Your objective
Express the listing as a Markdown table with the columns Row and Line, starting at the line that contains "Task: Click 스토어 Only badge on 티웨어 페스타 card" and stopping after the line that contains "pos(181,87)". Skip blank lines and leave the pictures out.

• • • •

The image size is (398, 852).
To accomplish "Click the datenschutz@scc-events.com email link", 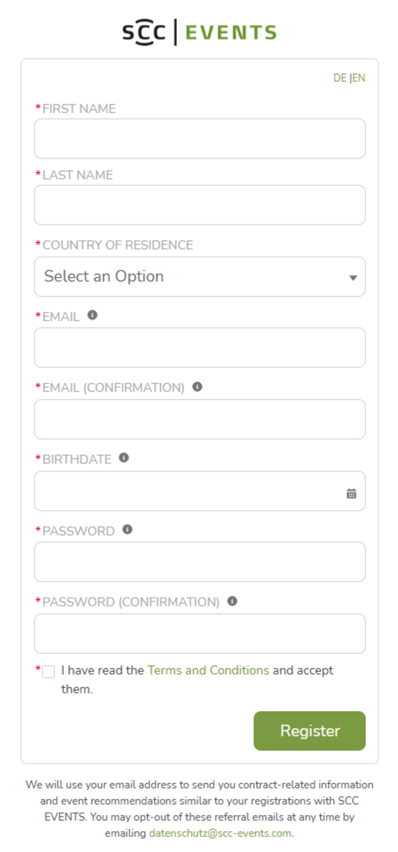I will coord(220,833).
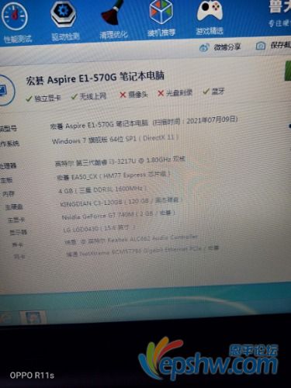The width and height of the screenshot is (291, 388).
Task: Click the 独立显卡 green checkmark
Action: (29, 99)
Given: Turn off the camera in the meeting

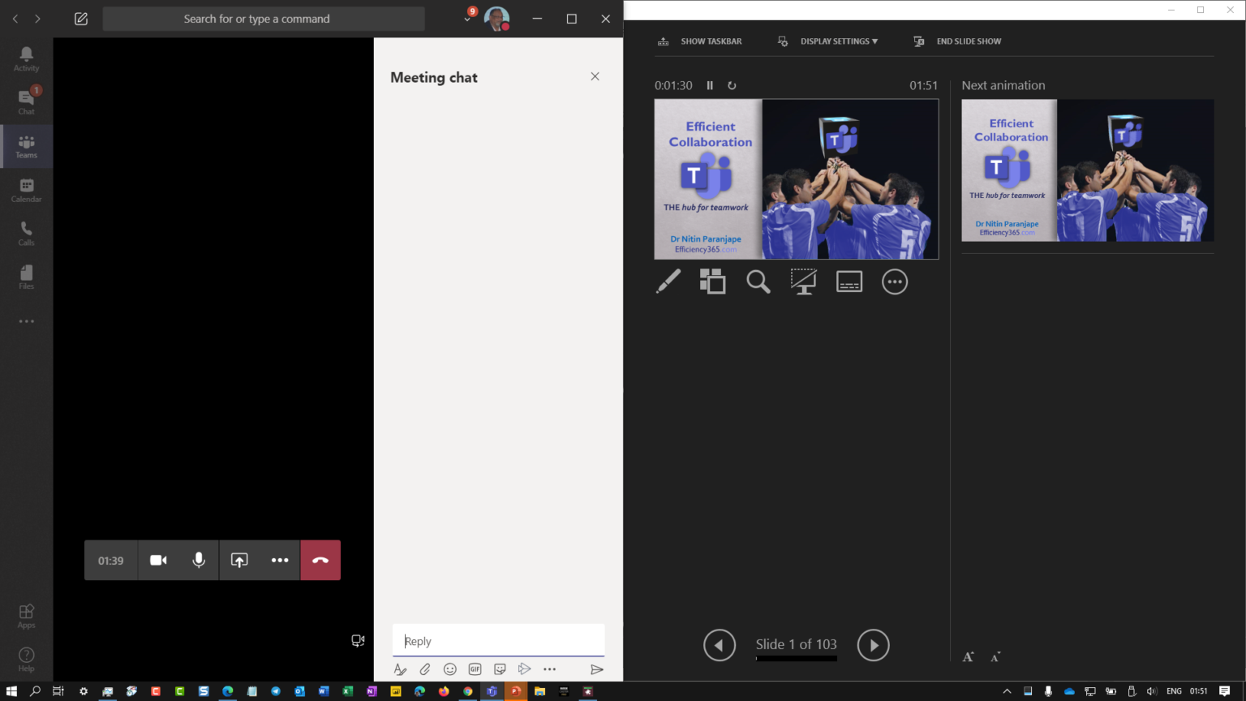Looking at the screenshot, I should click(x=158, y=560).
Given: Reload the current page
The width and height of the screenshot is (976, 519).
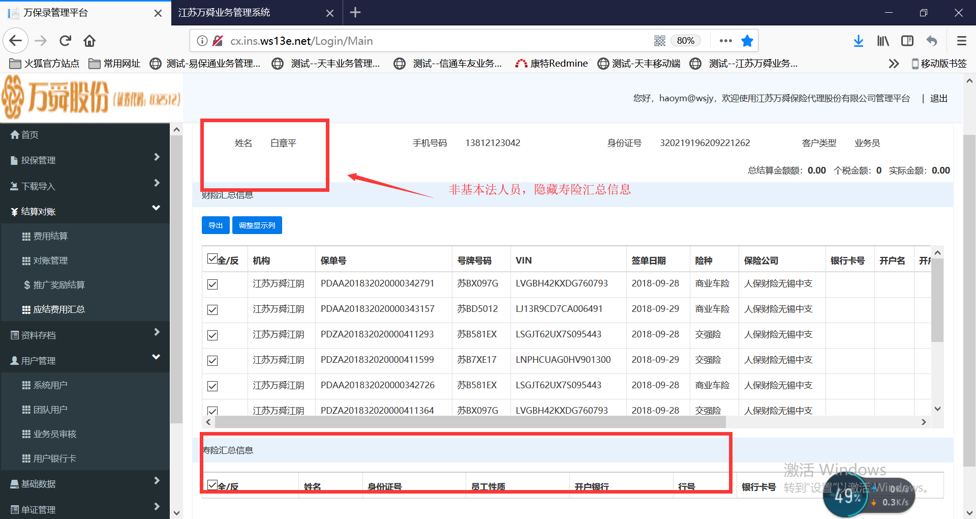Looking at the screenshot, I should coord(65,41).
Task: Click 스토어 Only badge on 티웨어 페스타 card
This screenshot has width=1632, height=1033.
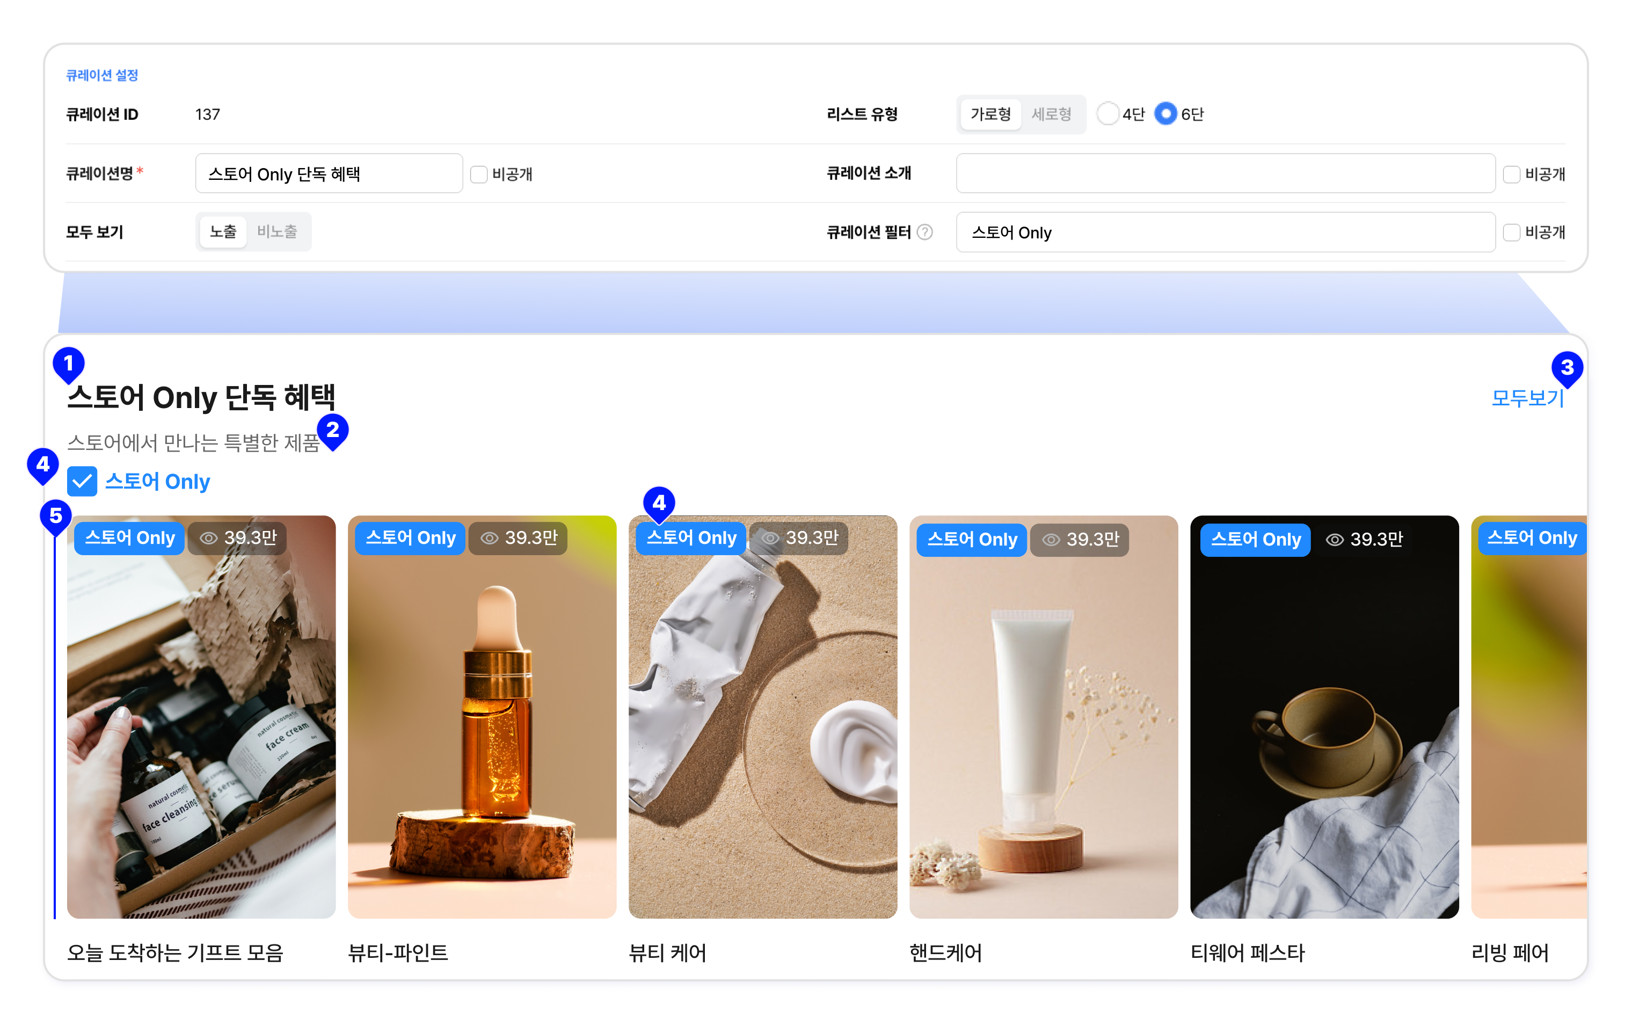Action: point(1255,540)
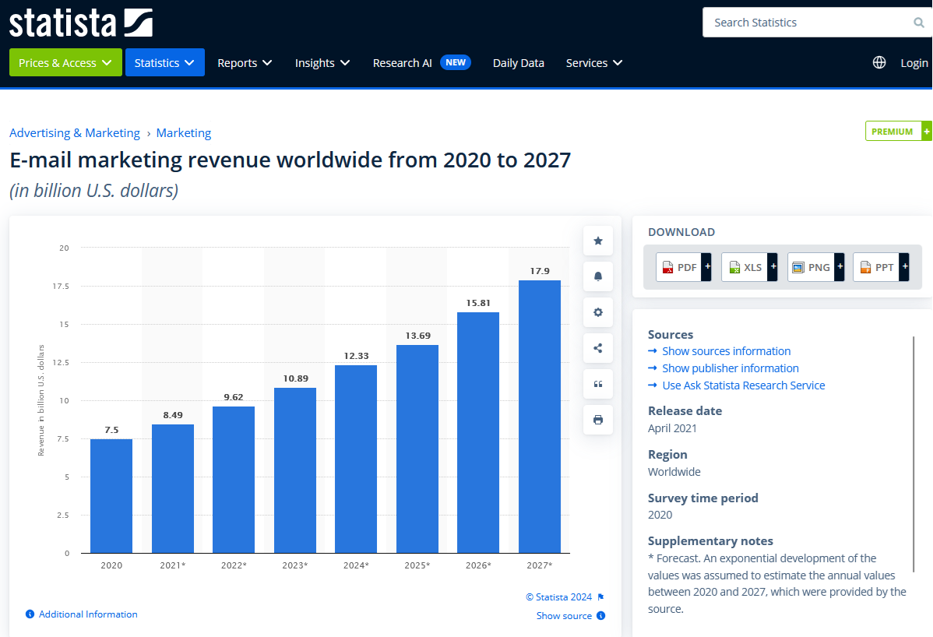This screenshot has width=933, height=637.
Task: Expand the Prices & Access dropdown
Action: pos(65,63)
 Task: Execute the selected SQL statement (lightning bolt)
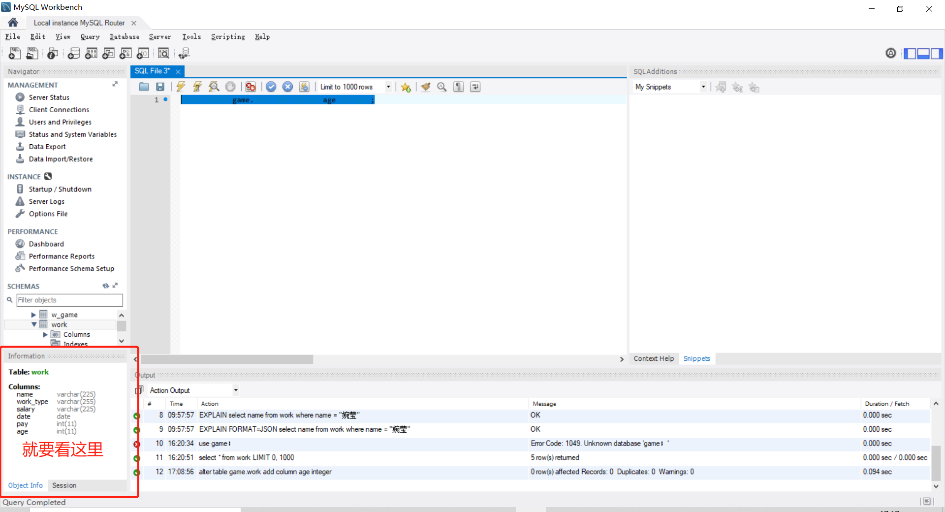pos(181,87)
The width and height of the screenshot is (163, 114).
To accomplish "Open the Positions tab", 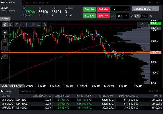I will [25, 91].
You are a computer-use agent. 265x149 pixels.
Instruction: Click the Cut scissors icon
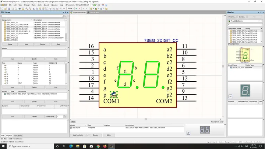click(x=33, y=8)
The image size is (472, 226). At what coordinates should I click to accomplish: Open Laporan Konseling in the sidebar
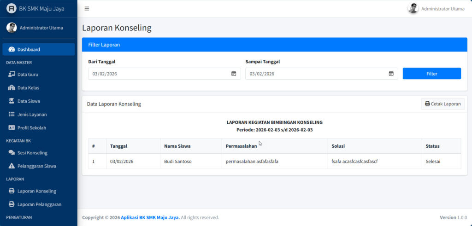pyautogui.click(x=37, y=191)
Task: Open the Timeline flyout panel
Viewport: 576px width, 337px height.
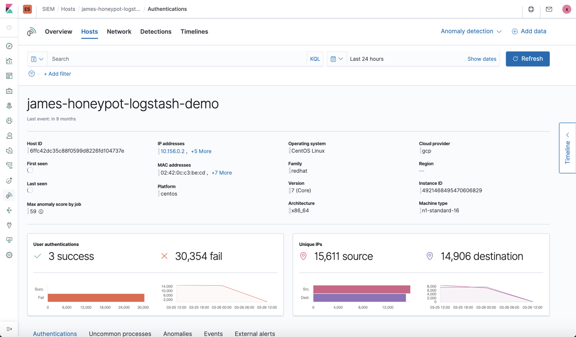Action: coord(568,148)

• • • •

Response
| Row | Line |
|---|---|
| 1 | Task: Click 스토어 Only badge on 티웨어 페스타 card |
| 2 | This screenshot has width=1632, height=1033. |
| 3 | Action: point(1255,540) |
| 4 | This screenshot has width=933, height=637. |
| 5 | Task: Expand the Prices & Access dropdown |
| 6 | Action: pos(65,63) |
| 7 |  Task: Execute the selected SQL statement (lightning bolt) |
| 8 | pos(181,87) |